You should know that a Faculty of Arts degree will open many doors for you on the job market.  In fall 2011, 86% of our 2009 and 2010 graduates were employed, three-quarters of those who had a job were satisfied with it and 53% of those who weren’t employed were pursuing graduate studies[1].

Our graduates enter the job market with a skill set that employers are looking for. Some of these “employability skills”[2] are actually considered essential (effective communication, good information management, reflection), much like some character traits (creativity, adaptability, responsibility). In fact, our graduates say that their university experience helped them develop important abilities and skills such as the following:  

  • Project planning and implementation
  • Critical thought and analysis
  • Problem solving
  • Creativity
  • Clear and effective oral and written communication
  • Persuasive reasoning
  • Teamwork and  independence
  • Cultural sensitivity and open-mindedness

With this range of skills, plus a degree in a field they’re excited about, our graduates have a significant edge and continue to carve out a prime spot for themselves in businesses, government agencies and public and private organizations, both in Canada and around the world.

What can I do with my studies in... ?

To find out about prospects related to your particular program of study, try the What Can I Do with My Studies? tool. 

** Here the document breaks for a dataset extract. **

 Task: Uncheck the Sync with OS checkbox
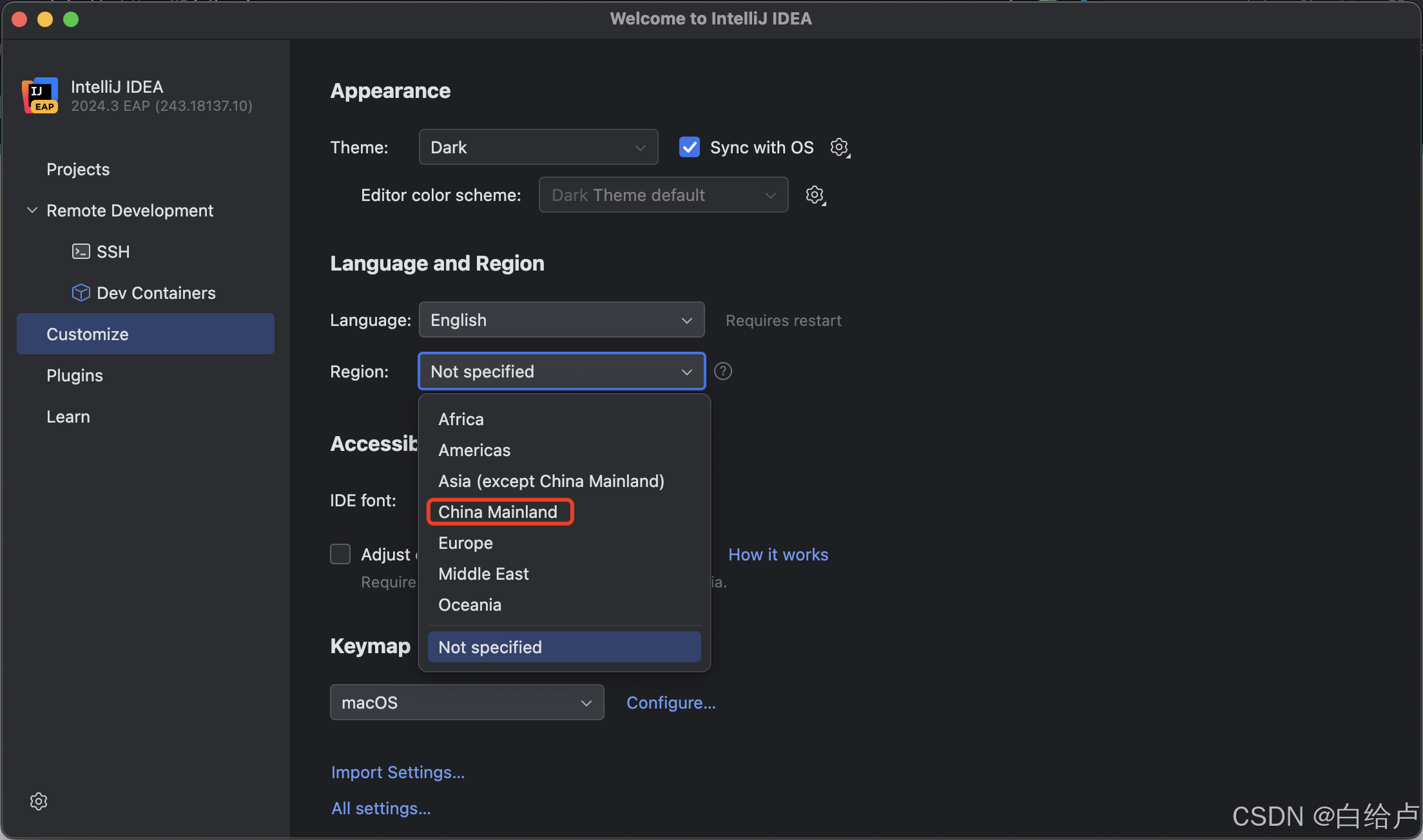tap(690, 148)
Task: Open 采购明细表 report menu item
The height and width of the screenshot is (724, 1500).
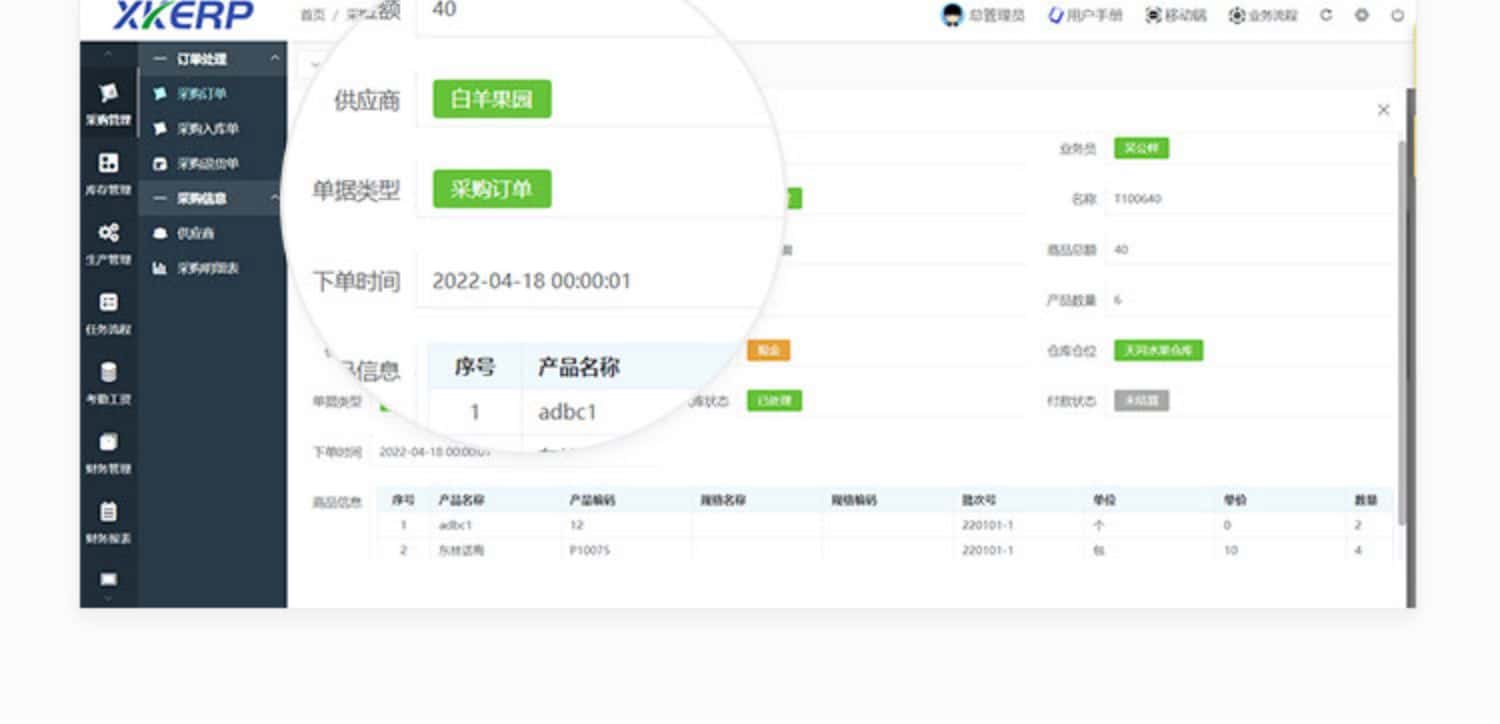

This tool, developed by the university’s Career Services, will help you decide on a program or career, while letting you get to know about the academic and personal skills you’ll acquire during your studies. The organizations and potential employers cited as examples have been specifically chosen for each program, and the tool even offers you advice to help you prepare to break into these careers.


[1] Undergraduate Alumni Survey. University of Ottawa.

[2] Employability Skills 2000+. Conference Board of Canada.